Items from a data source
============================================================
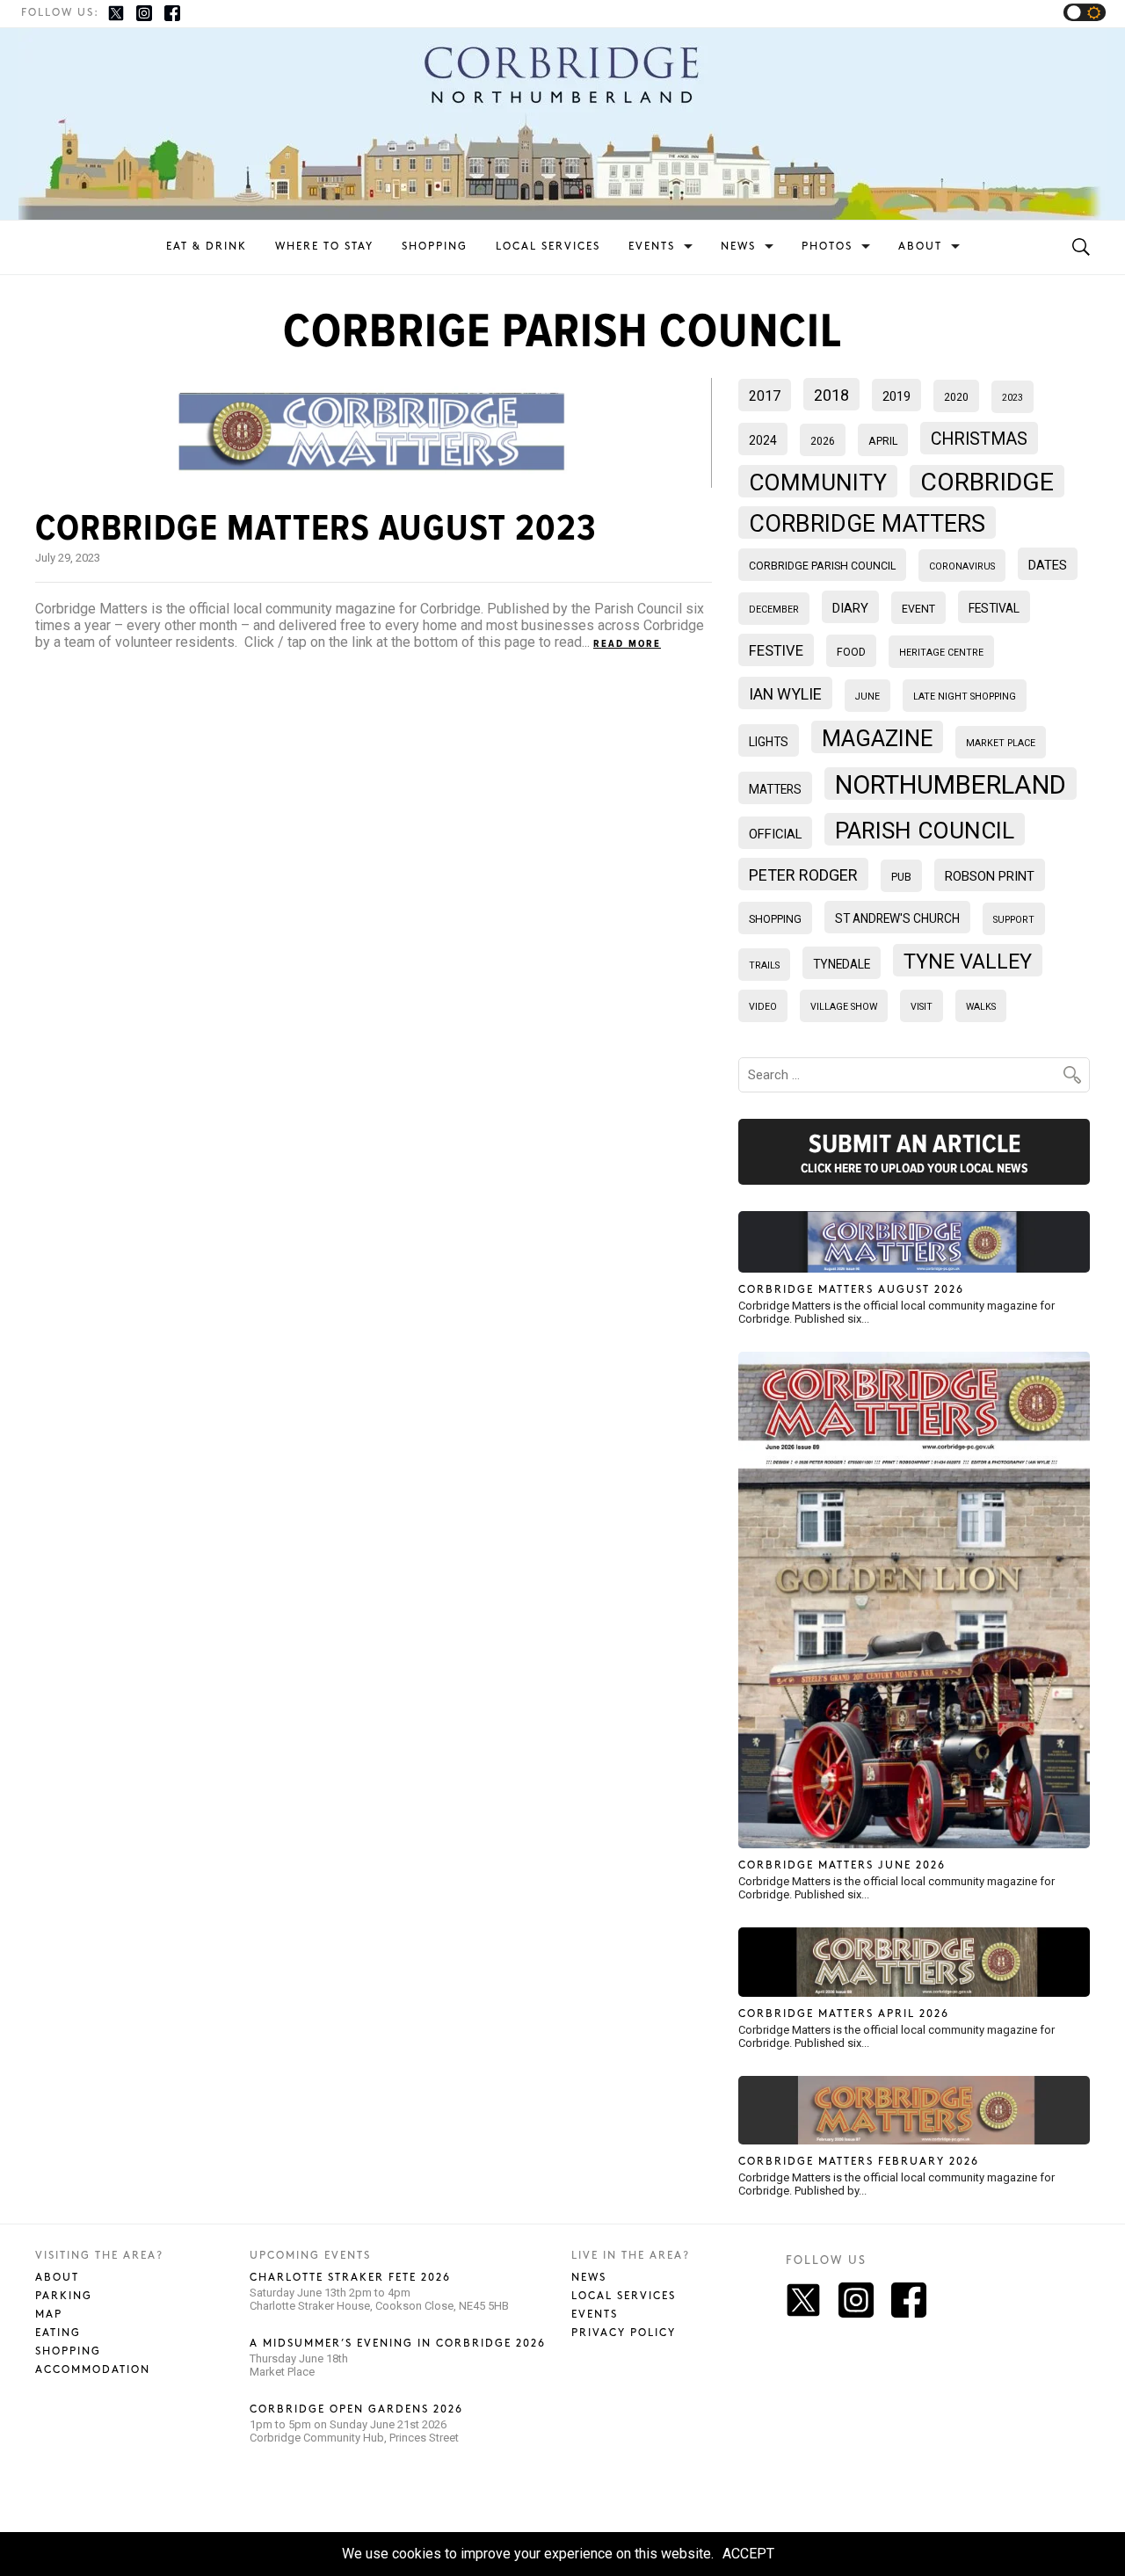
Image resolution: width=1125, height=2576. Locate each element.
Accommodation (92, 2370)
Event (918, 609)
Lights (768, 742)
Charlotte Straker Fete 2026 (350, 2277)
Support (1013, 919)
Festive (776, 650)
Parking (63, 2296)
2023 (1012, 397)
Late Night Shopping (964, 696)
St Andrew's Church (897, 918)
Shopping (435, 246)
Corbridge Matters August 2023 (316, 528)
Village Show (843, 1006)
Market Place (1000, 743)
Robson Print (989, 876)
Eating (58, 2333)
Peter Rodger (803, 875)
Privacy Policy (623, 2333)
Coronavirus (962, 566)
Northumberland (950, 785)
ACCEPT (748, 2553)
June (867, 696)
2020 (956, 397)
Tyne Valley (968, 961)
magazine (877, 738)
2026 (822, 441)
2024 (763, 440)
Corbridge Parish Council (822, 566)
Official (775, 834)
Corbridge (987, 482)
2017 (764, 396)
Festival (994, 608)
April (882, 441)
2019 (896, 396)
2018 (831, 395)
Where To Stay (324, 246)
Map (48, 2314)
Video (763, 1006)
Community (818, 482)
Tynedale (841, 964)
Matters (775, 789)
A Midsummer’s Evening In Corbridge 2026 (398, 2343)
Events (651, 246)
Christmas (979, 439)
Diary (850, 608)
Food (851, 652)
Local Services (548, 246)
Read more (627, 643)
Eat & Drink (206, 246)
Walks (981, 1006)
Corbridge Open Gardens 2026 (356, 2409)
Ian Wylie (785, 694)
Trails (764, 965)
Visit (922, 1006)
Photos (827, 246)
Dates (1047, 565)
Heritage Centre (941, 652)
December (774, 609)
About (920, 246)
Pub (901, 877)
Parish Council (924, 830)
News (738, 246)
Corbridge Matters (867, 524)
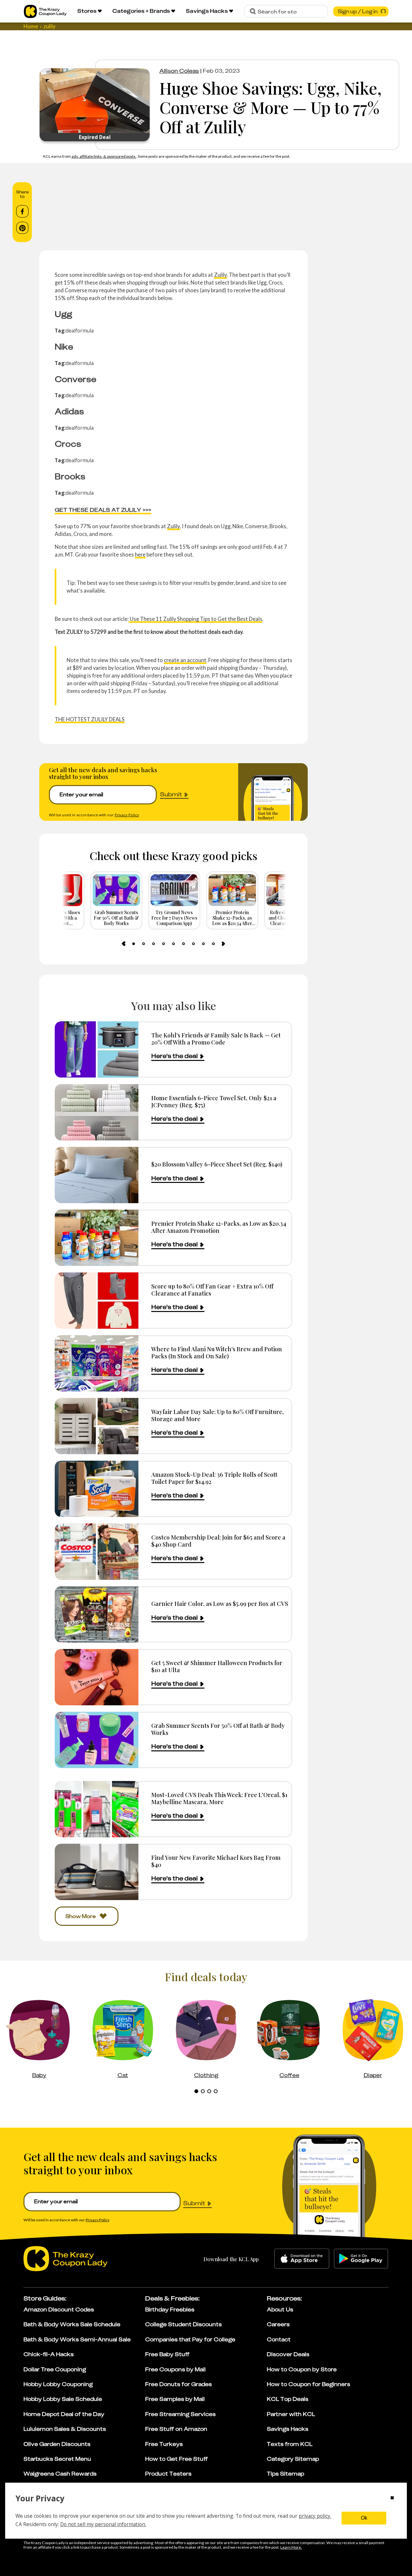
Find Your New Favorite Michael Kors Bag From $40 (216, 1861)
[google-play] (361, 2259)
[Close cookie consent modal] (392, 2498)
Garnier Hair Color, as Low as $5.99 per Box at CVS (219, 1603)
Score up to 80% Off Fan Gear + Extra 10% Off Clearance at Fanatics (212, 1289)
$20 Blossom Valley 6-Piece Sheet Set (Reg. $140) (216, 1164)
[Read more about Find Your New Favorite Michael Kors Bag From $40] (96, 1872)
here (140, 554)
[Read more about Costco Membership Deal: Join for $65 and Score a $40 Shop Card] (96, 1551)
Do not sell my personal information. (103, 2524)
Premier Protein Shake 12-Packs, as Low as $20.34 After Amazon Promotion (218, 1226)
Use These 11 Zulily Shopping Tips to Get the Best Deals (195, 619)
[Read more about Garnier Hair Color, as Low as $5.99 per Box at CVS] (96, 1614)
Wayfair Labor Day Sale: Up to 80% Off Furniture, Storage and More (217, 1415)
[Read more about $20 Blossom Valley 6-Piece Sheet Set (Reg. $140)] (96, 1175)
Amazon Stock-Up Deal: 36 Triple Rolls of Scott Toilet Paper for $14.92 (214, 1477)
============================================================
TASK DESCRIPTION
Could you transcribe every entry above exactly, leaving out the images?

WRITTEN SOLUTION
Image resolution: width=1125, height=2576. Locate each element.
Accommodation (92, 2370)
Event (918, 609)
Lights (768, 742)
Charlotte Straker Fete 2026 (350, 2277)
Support (1013, 919)
Festive (776, 650)
Parking (63, 2296)
2023 (1012, 397)
Late Night Shopping (964, 696)
St Andrew's Church (897, 918)
Shopping (435, 246)
Corbridge Matters August 2023 (316, 528)
Village Show (843, 1006)
Market Place (1000, 743)
Robson Print (989, 876)
Eating (58, 2333)
Peter Rodger (803, 875)
Privacy Policy (623, 2333)
Coronavirus (962, 566)
Northumberland (950, 785)
ACCEPT (748, 2553)
June (867, 696)
2020 (956, 397)
Tyne Valley (968, 961)
magazine (877, 738)
2026 (822, 441)
2024 (763, 440)
Corbridge Parish Council (822, 566)
Official (775, 834)
Corbridge (987, 482)
2017 (764, 396)
Festival (994, 608)
April (882, 441)
2019 (896, 396)
2018 (831, 395)
Where To Stay (324, 246)
Map (48, 2314)
Video (763, 1006)
Community (818, 482)
Tynedale (841, 964)
Matters (775, 789)
A Midsummer’s Evening In Corbridge 2026 (398, 2343)
Events (651, 246)
Christmas (979, 439)
Diary (850, 608)
Food (851, 652)
Local Services (548, 246)
Read more (627, 643)
Eat & Drink (206, 246)
Walks (981, 1006)
Corbridge Open Gardens 2026 (356, 2409)
Ian Wylie (785, 694)
Trails (764, 965)
Visit (922, 1006)
Photos (827, 246)
Dates (1047, 565)
Heritage Centre (941, 652)
December (774, 609)
About (920, 246)
Pub (901, 877)
Parish Council (924, 830)
News (738, 246)
Corbridge Matters (867, 524)
Find Your New Favorite Michael Kors Bag From $40 (216, 1861)
[google-play] (361, 2259)
[Close cookie consent modal] (392, 2498)
Garnier Hair Color, as Low as $5.99 per Box at CVS (219, 1603)
Score up to 80% Off Fan Gear + Extra 10% Off Clearance at Fanatics (212, 1289)
$20 Blossom Valley 6-Piece Sheet Set (Reg. $140) (216, 1164)
[Read more about Find Your New Favorite Michael Kors Bag From $40] (96, 1872)
here (140, 554)
[Read more about Costco Membership Deal: Join for $65 and Score a $40 Shop Card] (96, 1551)
Do not sell my personal information. (103, 2524)
Premier Protein Shake 12-Packs, as Low as $20.34 After Amazon Promotion (218, 1226)
Use These 11 Zulily Shopping Tips to Get the Best Deals (195, 619)
[Read more about Garnier Hair Color, as Low as $5.99 per Box at CVS] (96, 1614)
Wayfair Labor Day Sale: Up to 80% Off Furniture, Storage and More (217, 1415)
[Read more about $20 Blossom Valley 6-Piece Sheet Set (Reg. $140)] (96, 1175)
Amazon Stock-Up Deal: 36 Triple Rolls of Scott Toilet Paper for $14.92 (214, 1477)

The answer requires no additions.